AS-OCT permits image acquisition at a rate of eight frames per second (2000 A scans per second) with a transverse resolution of 60 μm and an axial resolution of 10–20 μm.[3] Furthermore, the use of wide-field scanning optics (16 mm) and deep axial scan range (8 mm) allows AS-OCT to image a cross section of the anterior chamber in one image frame. After acquisition, the scanned images have to be processed by customized software (dewarping software), which compensates for index of refraction transition at the air-tear interface and the different group indices in air, cornea, and aqueous to correct the physical dimensions of the images. AS-OCT has been reported to be useful for various anterior segment pathologies including post LASIK (Laser-Assisted In Situ Keratomileusis) corneal flap evaluation, post-DSEK (Descemet's Stripping Endothelial Keratoplasty) complications, post-trabeculectomy sub-conjunctival bleb evaluation, phakic (intraocular lens) position, anterior chamber angle evaluation and evaluation of DD.[3-10]

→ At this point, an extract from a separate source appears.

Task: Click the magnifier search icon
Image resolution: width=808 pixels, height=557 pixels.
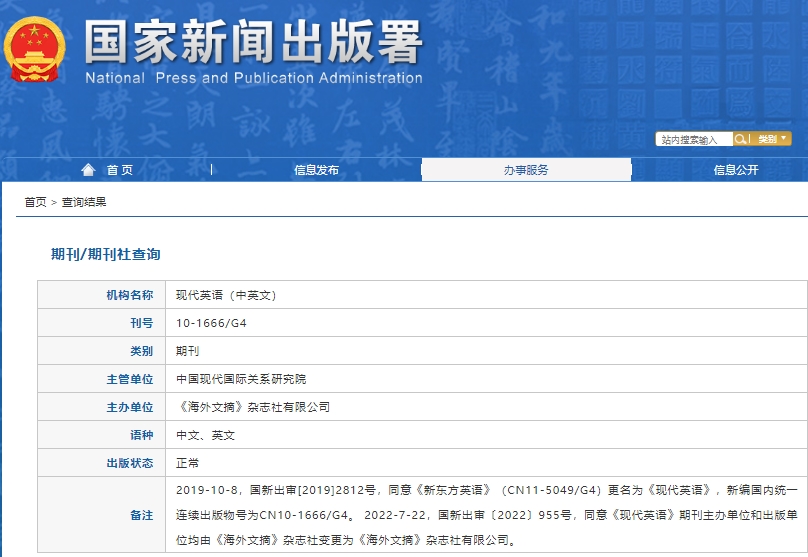Action: pos(741,139)
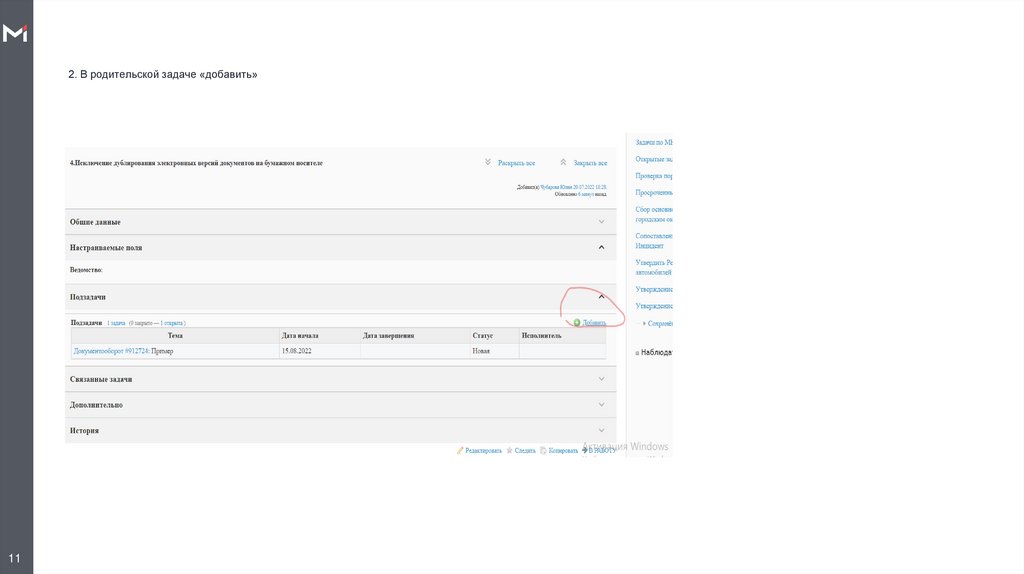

Our cases show that in a situation after cataract surgery where the exact cause of corneal edema and haze cannot be identified due to difficult corneal evaluation, the AS-OCT can help us not only in identifying the cause but also in making surgical plan. In the first case, the Descemet's membrane was detached and the edge of the detached membrane was rolled in. In such a situation, due to severe corneal edema, we could not visualize the edge of Descemet's membrane and it could have become difficult to appose the Descemet's correctly. If the Descemet's is not apposed properly, the corneal endothelium can decompensate and can cause irreversible corneal opacification. In such a situation, AS-OCT can identify the edge of detachment and how it is rolled so that we can plan the strategy to unroll the DD.

These two cases highlight the importance of AS-OCT in identifying DD in postoperative patients with severe corneal edema where the DD cannot be visualized.